#### [WHAT TO PRODUCE]
Print the portion of the notebook code that opens with the words containing "from tqdm.auto import" and closes with "all_sents.extend(pickle.load(f))", reproducing it character for character.

** START OF QUOTED PASSAGE **

In [11]:
import re
import glob
import pickle
import random

from tqdm.auto import tqdm

In [12]:
# fns = glob.glob("../../lotsawa/pos_tags/target_token_count/*.pkl")
fns = glob.glob("../../lotsawa/pos_tags/*.pkl")

In [13]:
all_sents = []
for fn in tqdm(fns):
    with open(fn, 'rb') as f:
        all_sents.extend(pickle.load(f))

  0%|          | 0/103 [00:00<?, ?it/s]

In [14]:
len(all_sents)

1038341

In [15]:
by_sent = {
    re.sub("[A-Z\[\]]", "", ''.join(words)).replace('།།', '། །').strip(): (words, tags) for words, tags in tqdm(all_sents)
}
len(by_sent)

** END OF QUOTED PASSAGE **
** START OF DATA ENTRIES **

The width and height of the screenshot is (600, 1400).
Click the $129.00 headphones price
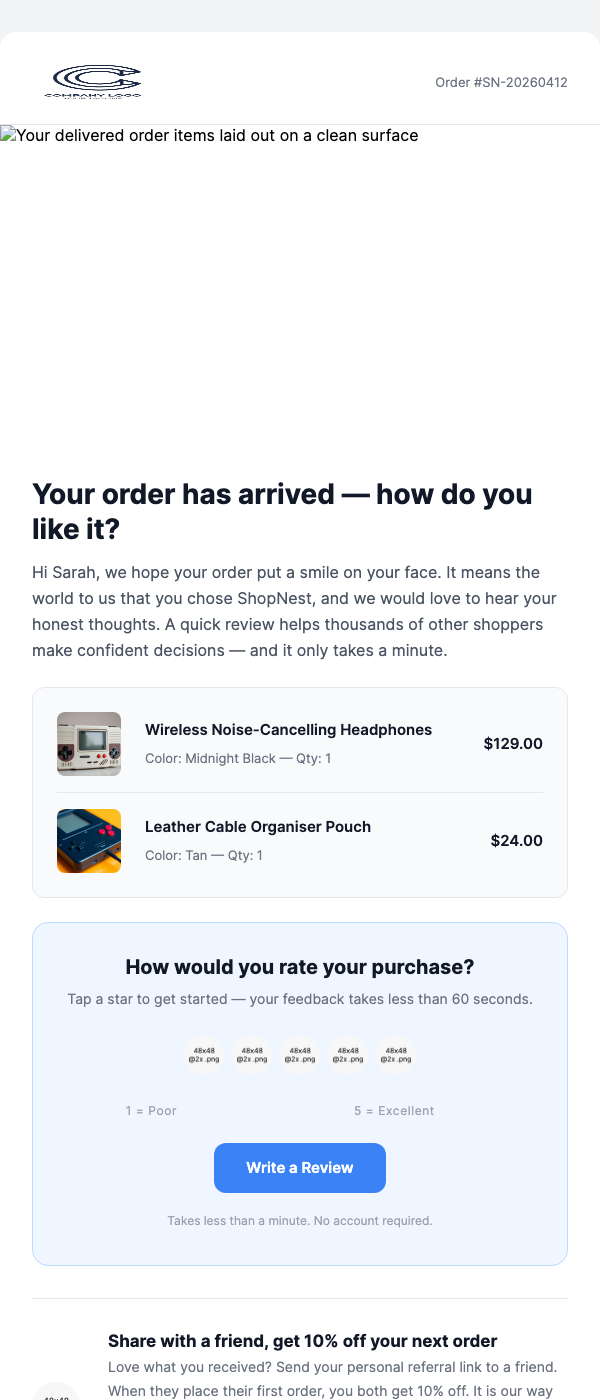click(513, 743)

** END OF DATA ENTRIES **
** START OF DATA ENTRIES **

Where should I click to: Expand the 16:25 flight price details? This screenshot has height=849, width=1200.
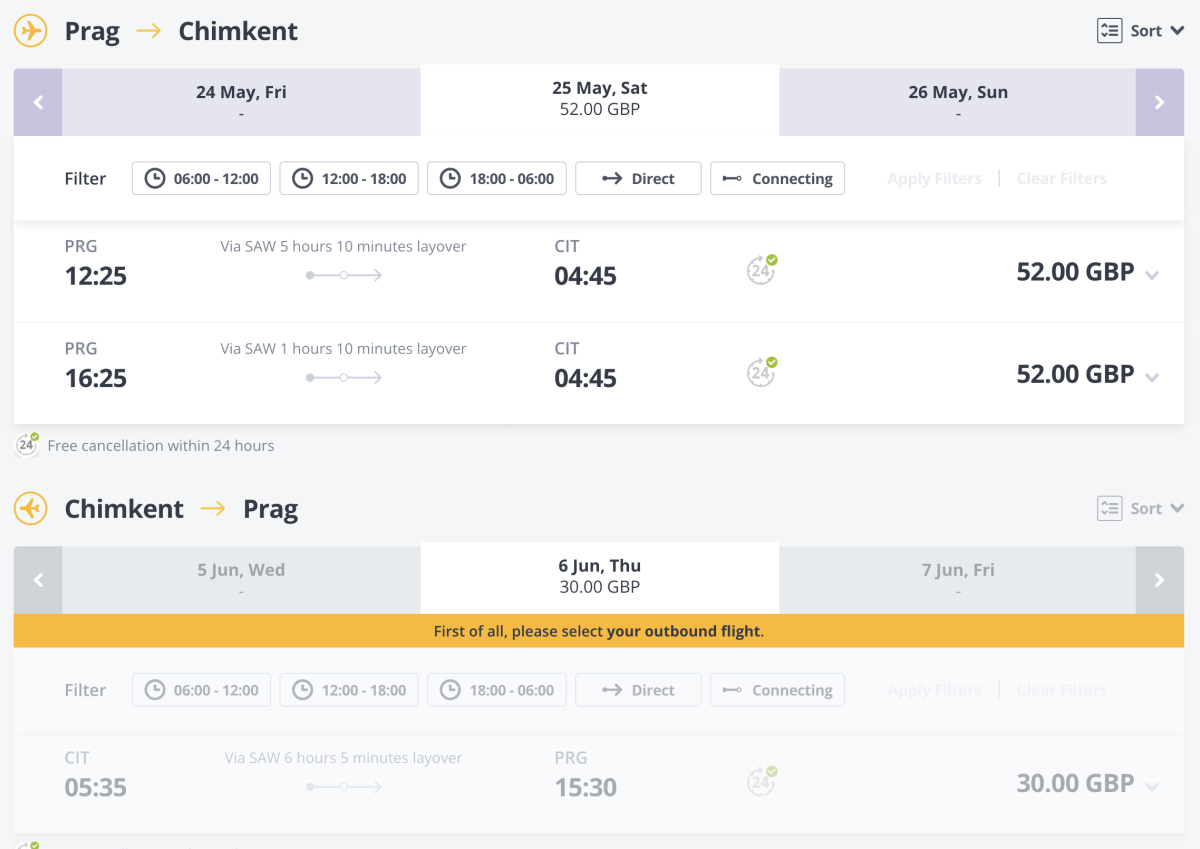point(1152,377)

** END OF DATA ENTRIES **

#### [EXERCISE RESPONSE]
from tqdm.auto import tqdm

In [12]:
# fns = glob.glob("../../lotsawa/pos_tags/target_token_count/*.pkl")
fns = glob.glob("../../lotsawa/pos_tags/*.pkl")

In [13]:
all_sents = []
for fn in tqdm(fns):
    with open(fn, 'rb') as f:
        all_sents.extend(pickle.load(f))